A.N. Wilson yesterday related how he has returned to the faith he rejected in his early 30's (and mocked for many subsequent years) here.

What rejoicing!

He ends his critique of the scoffing anti-Christian 'culture' of our nation movingly:
When that great saint Thomas More, Chancellor of England, was on trial for his life for daring to defy Henry VIII, one of his prosecutors asked him if it did not worry him that he was standing out against all the bishops of England. He replied: 'My lord, for one bishop of your opinion, I have a hundred saints of mine.'

Now, I think of that exchange and of his bravery in proclaiming his faith. Our bishops and theologians, frightened as they have been by the pounding of secularist guns, need that kind of bravery more than ever.

Sadly, they have all but accepted that only stupid people actually believe in Christianity, and that the few intelligent people left in the churches are there only for the music or believe it all in some symbolic or contorted way which, when examined, turns out not to be belief after all.

As a matter of fact, I am sure the opposite is the case and that materialist atheism is not merely an arid creed, but totally irrational.

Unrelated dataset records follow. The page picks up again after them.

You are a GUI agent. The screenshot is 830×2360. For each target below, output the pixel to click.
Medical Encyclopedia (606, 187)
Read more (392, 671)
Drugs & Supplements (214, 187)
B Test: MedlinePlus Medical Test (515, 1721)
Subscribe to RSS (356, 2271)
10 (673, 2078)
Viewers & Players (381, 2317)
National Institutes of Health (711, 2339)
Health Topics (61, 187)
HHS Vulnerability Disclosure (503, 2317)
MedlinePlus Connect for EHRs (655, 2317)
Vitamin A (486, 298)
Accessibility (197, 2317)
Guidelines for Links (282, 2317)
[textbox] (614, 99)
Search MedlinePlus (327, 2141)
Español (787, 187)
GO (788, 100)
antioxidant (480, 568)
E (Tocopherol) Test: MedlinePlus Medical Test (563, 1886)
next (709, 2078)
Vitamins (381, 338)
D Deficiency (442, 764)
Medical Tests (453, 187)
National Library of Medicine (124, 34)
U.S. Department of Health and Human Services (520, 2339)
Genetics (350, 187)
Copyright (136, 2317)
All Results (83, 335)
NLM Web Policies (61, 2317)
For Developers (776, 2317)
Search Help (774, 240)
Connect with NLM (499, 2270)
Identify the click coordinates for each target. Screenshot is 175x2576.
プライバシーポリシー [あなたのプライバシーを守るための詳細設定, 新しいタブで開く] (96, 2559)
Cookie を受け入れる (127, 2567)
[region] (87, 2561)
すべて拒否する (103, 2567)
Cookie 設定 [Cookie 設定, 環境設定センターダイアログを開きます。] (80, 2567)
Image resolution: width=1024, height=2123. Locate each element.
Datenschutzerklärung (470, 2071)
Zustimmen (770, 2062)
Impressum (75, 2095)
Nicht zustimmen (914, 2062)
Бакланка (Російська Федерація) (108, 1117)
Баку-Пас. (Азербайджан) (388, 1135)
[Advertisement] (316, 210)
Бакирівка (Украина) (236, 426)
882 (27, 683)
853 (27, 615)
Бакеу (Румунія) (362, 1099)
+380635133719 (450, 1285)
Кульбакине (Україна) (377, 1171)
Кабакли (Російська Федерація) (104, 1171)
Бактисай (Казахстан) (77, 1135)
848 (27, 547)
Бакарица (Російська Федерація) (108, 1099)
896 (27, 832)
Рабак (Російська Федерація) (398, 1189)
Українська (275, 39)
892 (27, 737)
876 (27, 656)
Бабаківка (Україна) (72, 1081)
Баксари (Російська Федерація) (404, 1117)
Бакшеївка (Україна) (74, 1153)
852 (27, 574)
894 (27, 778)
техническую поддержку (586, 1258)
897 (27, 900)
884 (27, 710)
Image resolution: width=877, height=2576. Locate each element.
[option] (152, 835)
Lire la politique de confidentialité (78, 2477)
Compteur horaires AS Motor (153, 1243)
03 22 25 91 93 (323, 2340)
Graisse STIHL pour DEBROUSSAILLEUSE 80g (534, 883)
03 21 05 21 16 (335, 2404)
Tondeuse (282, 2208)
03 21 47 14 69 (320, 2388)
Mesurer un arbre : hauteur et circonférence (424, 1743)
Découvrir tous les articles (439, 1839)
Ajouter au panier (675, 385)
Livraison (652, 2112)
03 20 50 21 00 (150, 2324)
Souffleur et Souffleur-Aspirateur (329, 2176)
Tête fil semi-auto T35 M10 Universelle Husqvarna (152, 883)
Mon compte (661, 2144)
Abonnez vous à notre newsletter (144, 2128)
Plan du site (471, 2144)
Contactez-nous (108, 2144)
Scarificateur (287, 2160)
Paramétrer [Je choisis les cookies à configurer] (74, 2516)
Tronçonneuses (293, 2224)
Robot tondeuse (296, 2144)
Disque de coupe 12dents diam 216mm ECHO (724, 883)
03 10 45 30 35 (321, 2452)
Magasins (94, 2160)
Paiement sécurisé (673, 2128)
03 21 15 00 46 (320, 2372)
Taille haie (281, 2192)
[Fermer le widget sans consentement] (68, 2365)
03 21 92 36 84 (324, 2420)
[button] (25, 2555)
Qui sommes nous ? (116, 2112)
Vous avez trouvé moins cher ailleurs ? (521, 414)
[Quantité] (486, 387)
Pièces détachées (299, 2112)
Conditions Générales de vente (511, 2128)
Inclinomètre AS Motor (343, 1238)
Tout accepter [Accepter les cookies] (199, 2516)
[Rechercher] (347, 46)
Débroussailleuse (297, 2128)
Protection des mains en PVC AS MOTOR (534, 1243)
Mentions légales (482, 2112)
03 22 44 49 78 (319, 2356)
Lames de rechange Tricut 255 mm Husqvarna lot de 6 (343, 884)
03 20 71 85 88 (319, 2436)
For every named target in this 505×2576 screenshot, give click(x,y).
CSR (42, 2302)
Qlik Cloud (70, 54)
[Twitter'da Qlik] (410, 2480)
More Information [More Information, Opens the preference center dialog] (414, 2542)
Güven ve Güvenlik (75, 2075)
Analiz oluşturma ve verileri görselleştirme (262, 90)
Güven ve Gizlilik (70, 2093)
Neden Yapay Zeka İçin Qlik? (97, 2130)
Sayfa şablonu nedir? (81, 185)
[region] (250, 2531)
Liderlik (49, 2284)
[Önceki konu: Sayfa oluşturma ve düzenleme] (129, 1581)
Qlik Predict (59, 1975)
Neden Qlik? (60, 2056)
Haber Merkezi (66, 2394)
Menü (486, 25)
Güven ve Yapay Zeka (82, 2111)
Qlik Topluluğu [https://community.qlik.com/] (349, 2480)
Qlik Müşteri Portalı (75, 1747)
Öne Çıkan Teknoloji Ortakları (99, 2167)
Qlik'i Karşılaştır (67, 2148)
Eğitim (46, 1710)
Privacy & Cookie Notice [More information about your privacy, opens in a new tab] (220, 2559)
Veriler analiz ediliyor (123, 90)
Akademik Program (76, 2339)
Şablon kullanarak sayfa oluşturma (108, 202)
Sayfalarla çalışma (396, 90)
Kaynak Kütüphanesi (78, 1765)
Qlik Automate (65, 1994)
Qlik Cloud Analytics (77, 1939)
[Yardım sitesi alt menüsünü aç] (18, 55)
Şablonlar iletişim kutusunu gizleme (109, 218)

Materialist atheism says we are just a collection of chemicals. It has no answer whatsoever to the question of how we should be capable of love or heroism or poetry if we are simply animated pieces of meat.

The Resurrection, which proclaims that matter and spirit are mysteriously conjoined, is the ultimate key to who we are. It confronts us with an extraordinarily haunting story.

J. S. Bach believed the story, and set it to music. Most of the greatest writers and thinkers of the past 1,500 years have believed it.

But an even stronger argument is the way that Christian faith transforms individual lives - the lives of the men and women with whom you mingle on a daily basis, the man, woman or child next to you in church tomorrow morning.
I am grateful to Matt Mason for pointing me to this.